Le nom médiéval "chalémie" (hérité du latin calamus : roseau) désigne donc un instrument en bois à perce conique et pavillon évasé, percé de huit trous, dont l'anche n'est pas pincée. L'instumentiste appuise ses lèvres sur une "pirouette" de bois et gonfle les joues, l'anche sonne par pression comme une cornemuse. Les chalumeaux qui survivent , en très grand nombre, dans le monde entier : bombarde bretonne, zurla slave, piffaro italien, tarogate hongrois, sona chinoise, algaita du Niger ... dont les musiciens jouent souvent avec la technique du souffle continu, nous donnent un aperçu de la puissance de la chalémie médiévale, faite pour sonner en plein air et mener la danse.

L’ orgue

 

Après une longue éclipse, il nous revient d'Orient, et pour la première fois sous forme d'un présent de l'empereur byzantin au roi des Francs Pépin le Bref: il semble s'agir encore d'un hydraule. Seul son nom a changé : organum. C'est là un instrument d'exception. Il se présente sous deux formes : le portatif et le positif (image de gauche).

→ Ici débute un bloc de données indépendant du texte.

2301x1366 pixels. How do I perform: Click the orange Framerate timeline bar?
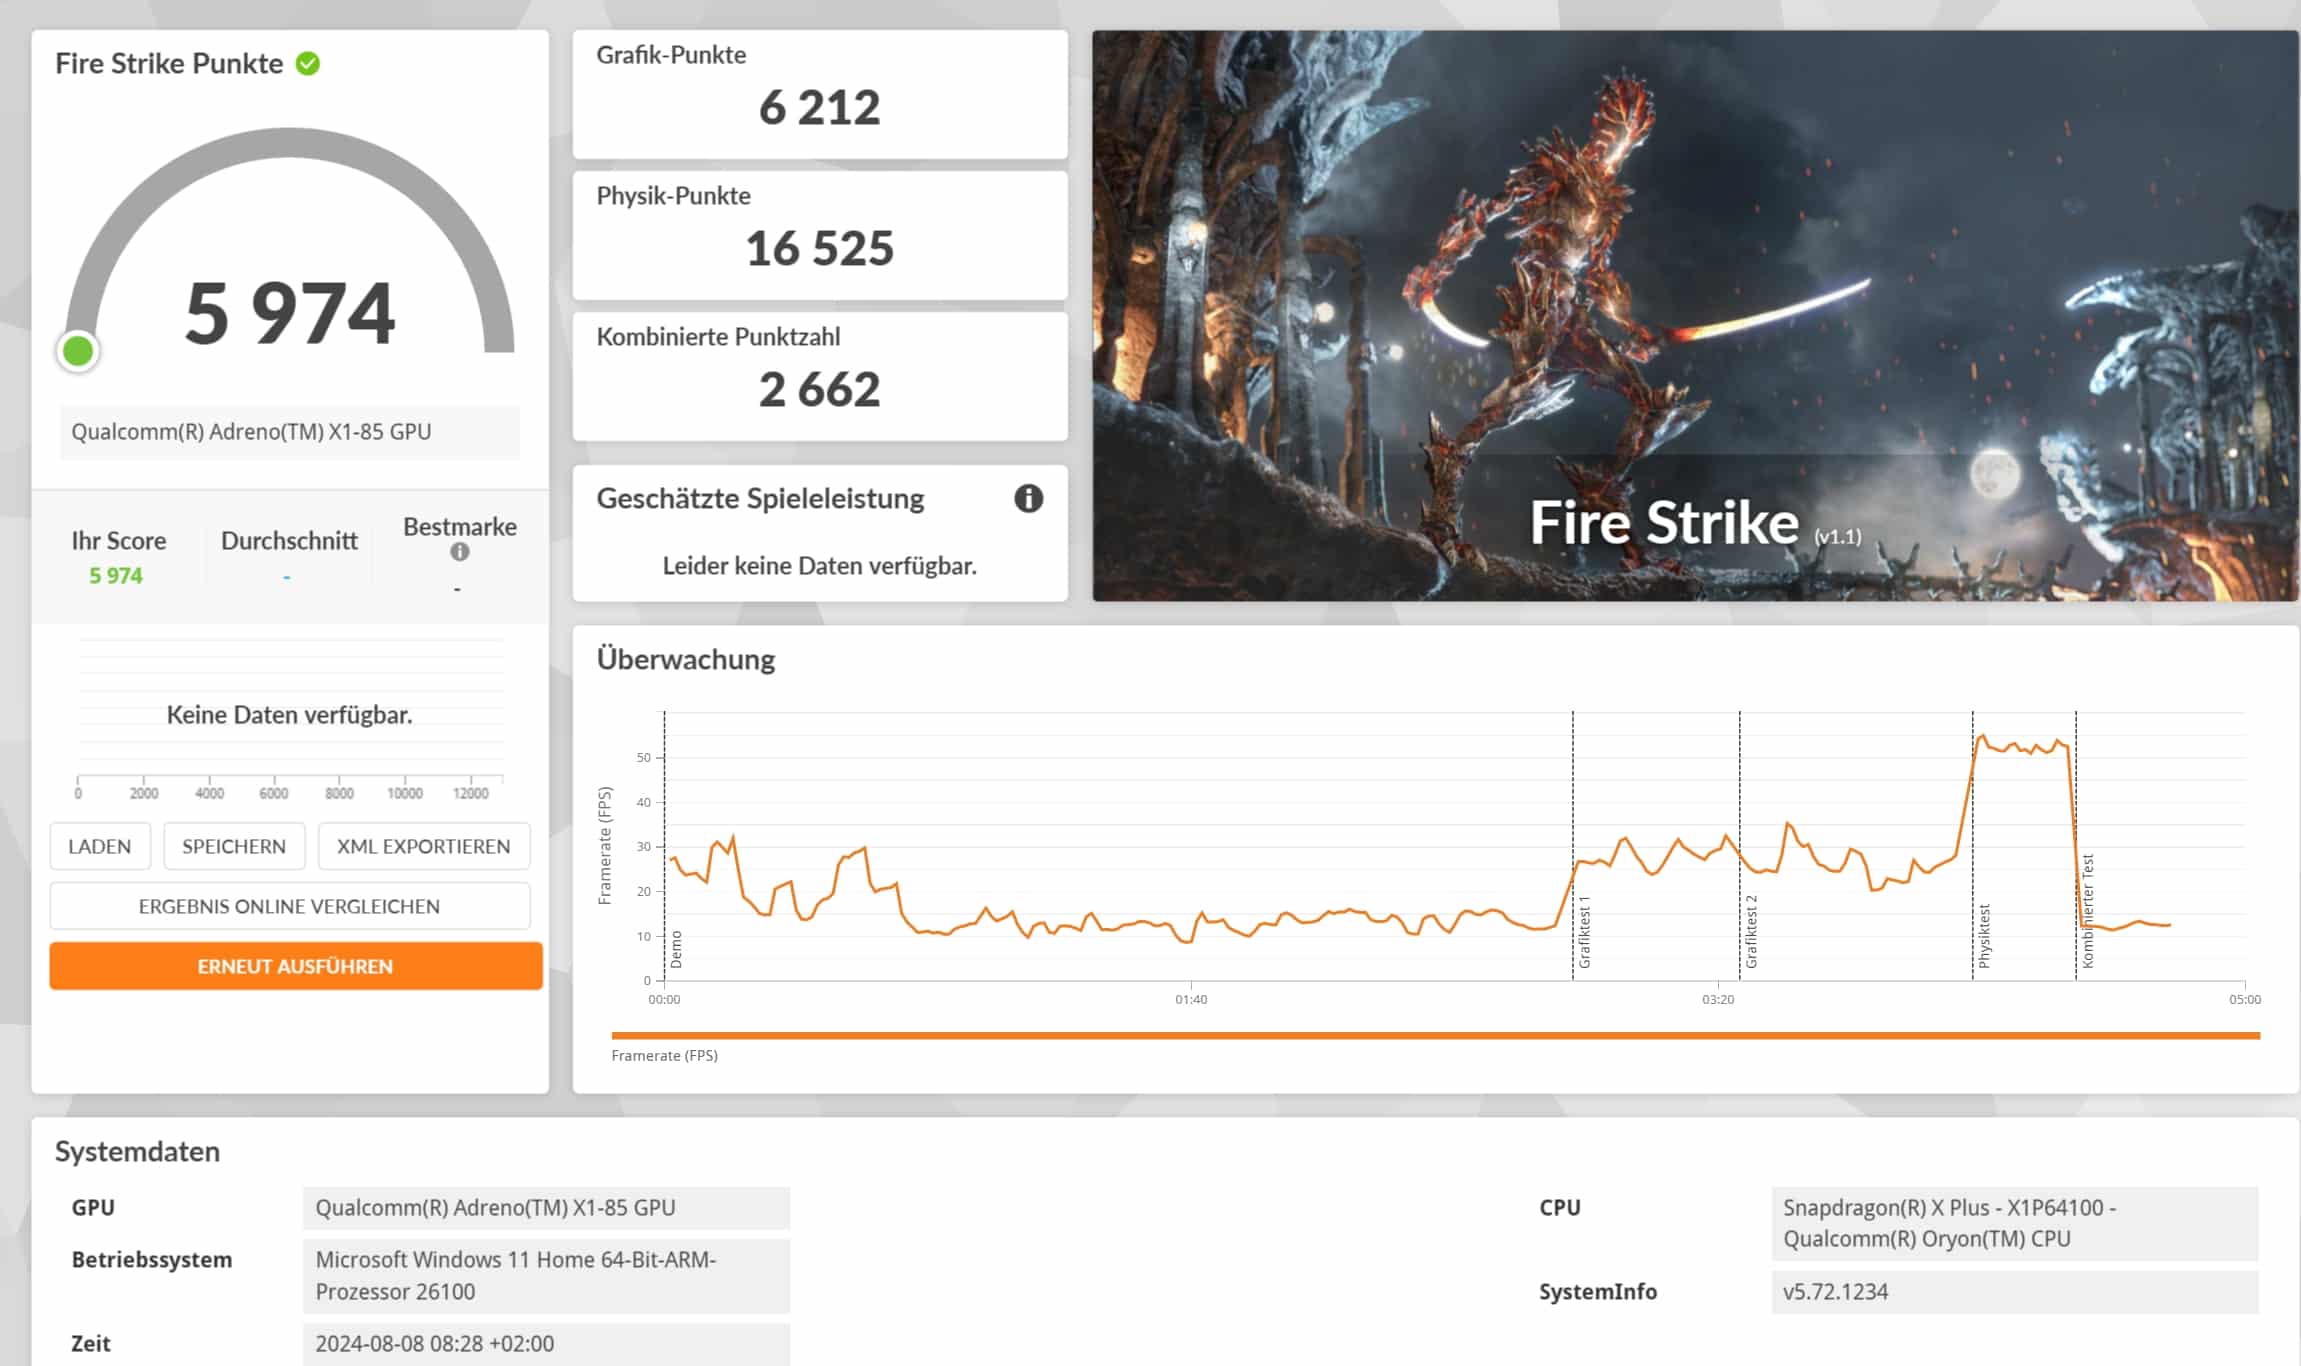pyautogui.click(x=1434, y=1035)
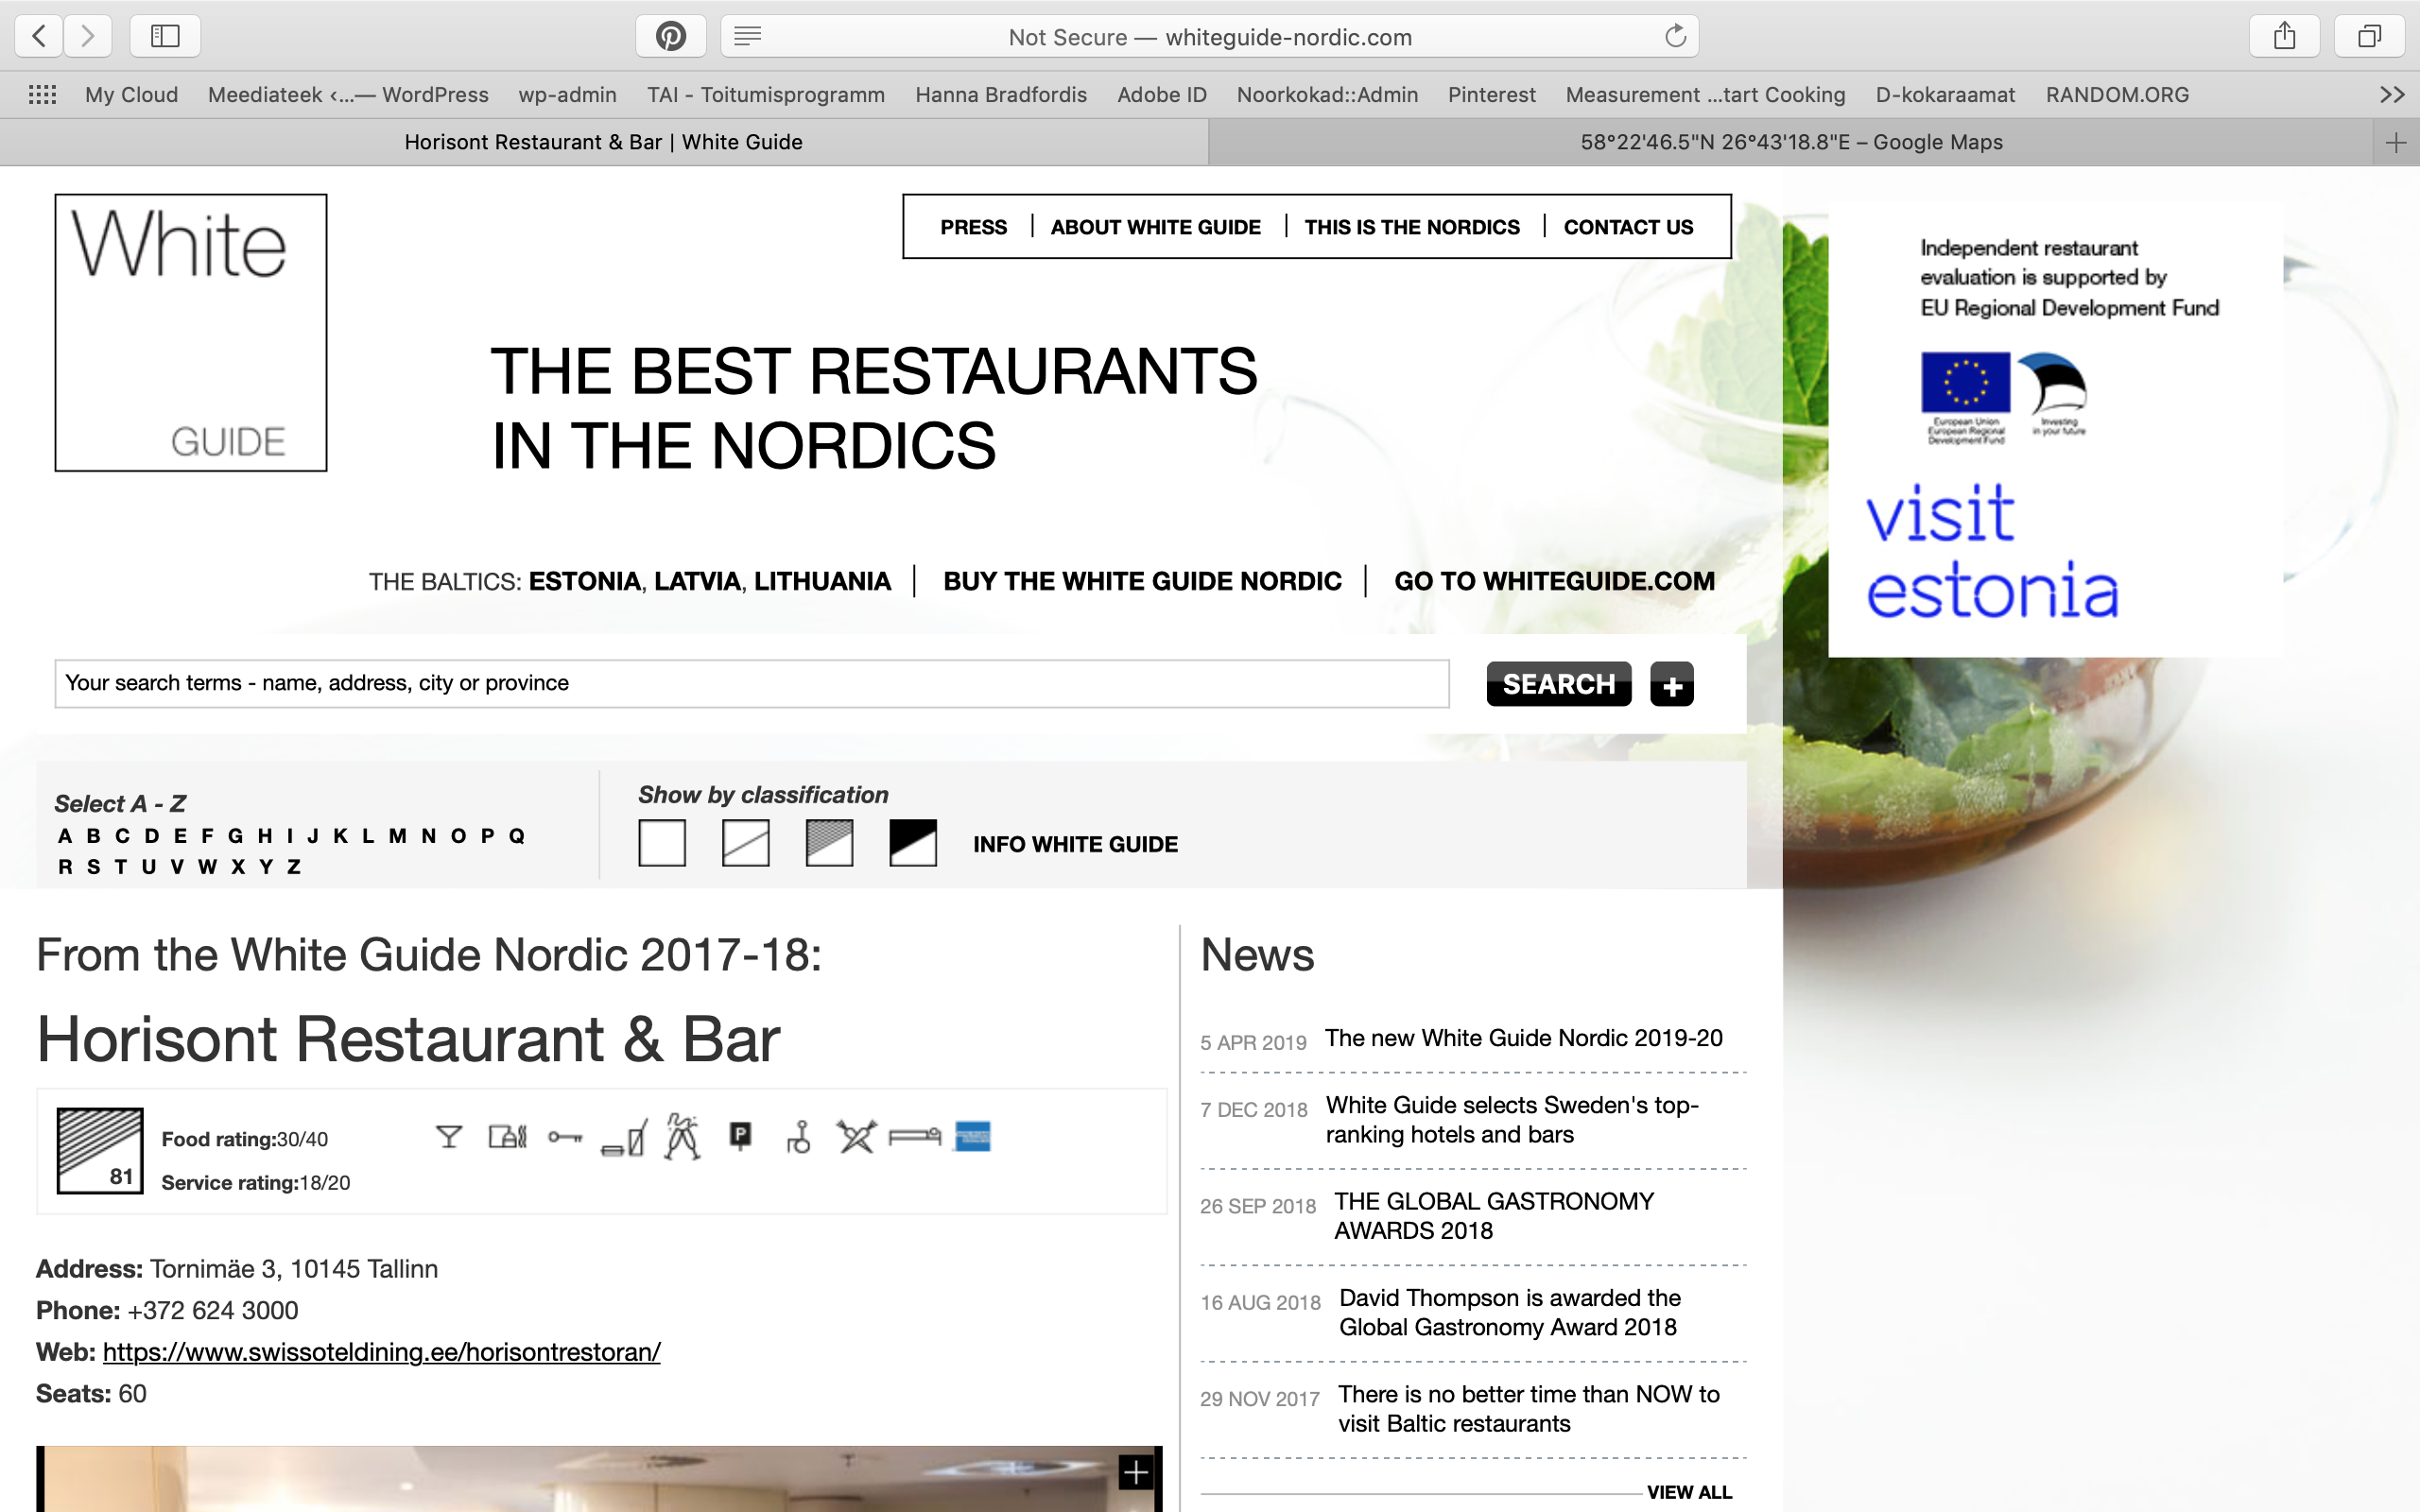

Il faut attendre le XII' siècle pour que l'orgue fasse son apparition dans l'église : d'abord modeste guide-chant portatif, il se joue d'une seule main, l'autre actionnant le soufflet. Ce portatif, devenu un peu plus volumineux, se pose sur une table. On peut alors le jouer avec les deux mains : mais il requiert la présence d'un souffleur. Cet orgue de table, encore transportable, va évoluer vers un instrument plus encombrant, plus lourd, fixé à demeure sur un socle ou dans un meuble : le positif.